## Problem 1
Please set down the part of the column on ChatGPT and copyright below word for word, starting at "The immediate legal" and ending at "to scholarly inquiry.".
## Problem 2
In the column on ChatGPT and copyright below, on what date did the New York Times report the Authors Guild lawsuit against OpenAI?
## Problem 3
Translate this sentence from the column on ChatGPT and copyright below into Spanish: "Such a suit can, indeed, help distill the intellectual property issues, if somewhat inadvertently in this case."

## Source text
With OpenAI’s release of ChatGPT-3 on November 30th 2022, it very quickly became clear to people that the innocent-sounding Large Language Models (LLMs) had crossed a historic threshold when it came to the intelligence exhibited by Artificial Intelligence. Many were seeing, for the first time, a computer responding to their questions and prompts with well informed and well-formed prose that, apart from the occasional “hallucination,” spoke directly to what was asked or prompted.
The immediate legal question was whether the resulting text, while certainly exhibiting intellectual properties, constituted the sort of intellectual property that the law was intended to encourage and protect. In previous columns for this magazine, I have shared the quick decisions of scholarly publishers and the U.S. Copyright Office to exclude work produced by AI from having any claim on authorship (here and here). And I continue to see the good sense of this, at least as a starting point, while we learn more about how AI can contribute to scholarly inquiry.
In this column, I want to share what I find to be an instance of the needed clarity when it comes to drawing a legal line around LLMs. On September 20th, the New York Times reported that the Authors Guild, representing the authors John Grisham, Jonathan Franzen, Elin Hilderbrand and others, filed a lawsuit against OpenAI’s infringement of these authors’ intellectual property. As a result of ingesting their books, the suit holds, ChatGPT is capable of producing “derivative works” that will harm the market for these books. I’m sure that the Writers Union of Canada is attending closely to this case. Such a suit can, indeed, help distill the intellectual property issues, if somewhat inadvertently in this case.
In reporting on the story in the Times, Alexandra Alter and Elizabeth A. Harris turn to the novelist Douglas Preston, former president of the Authors Guild, for comment. Preston was frankly stunned by how ChatGPT could comment on the role of even his book’s minor characters, which he pointed out were not described in book reviews or Wikipedia. “That’s when I looked at this and said, ‘My God, ChatGPT has read my books, how many of my books has it read?’” Preston said. “It knew everything, and that’s when I got a bad feeling.” Now, as someone who has been called out for only reading the book reviews, as well as, on other occasions, for knowing even less than that when I’ve actually read the book in question, I can imagine Preston’s shock (if not envy, in my case).

## Exercise data
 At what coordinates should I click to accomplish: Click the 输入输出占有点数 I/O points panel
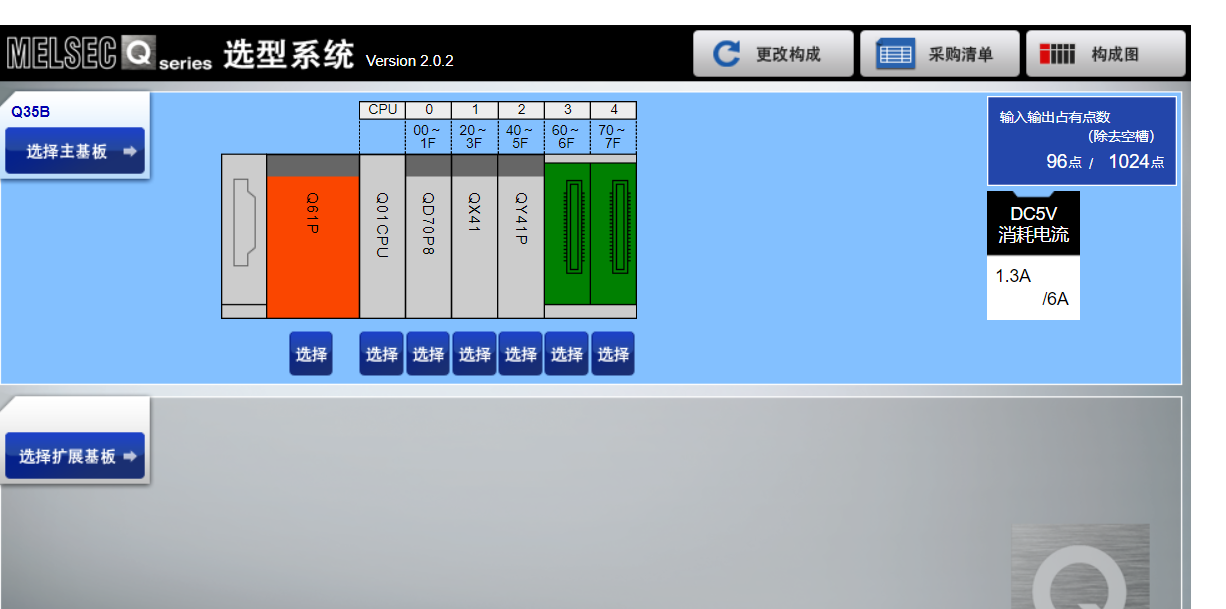(1081, 140)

## Answer space 1
The immediate legal question was whether the resulting text, while certainly exhibiting intellectual properties, constituted the sort of intellectual property that the law was intended to encourage and protect. In previous columns for this magazine, I have shared the quick decisions of scholarly publishers and the U.S. Copyright Office to exclude work produced by AI from having any claim on authorship (here and here). And I continue to see the good sense of this, at least as a starting point, while we learn more about how AI can contribute to scholarly inquiry.

## Answer space 2
September 20th.

## Answer space 3
Una demanda así puede, en efecto, ayudar a depurar las cuestiones de propiedad intelectual, aunque de forma algo involuntaria en este caso.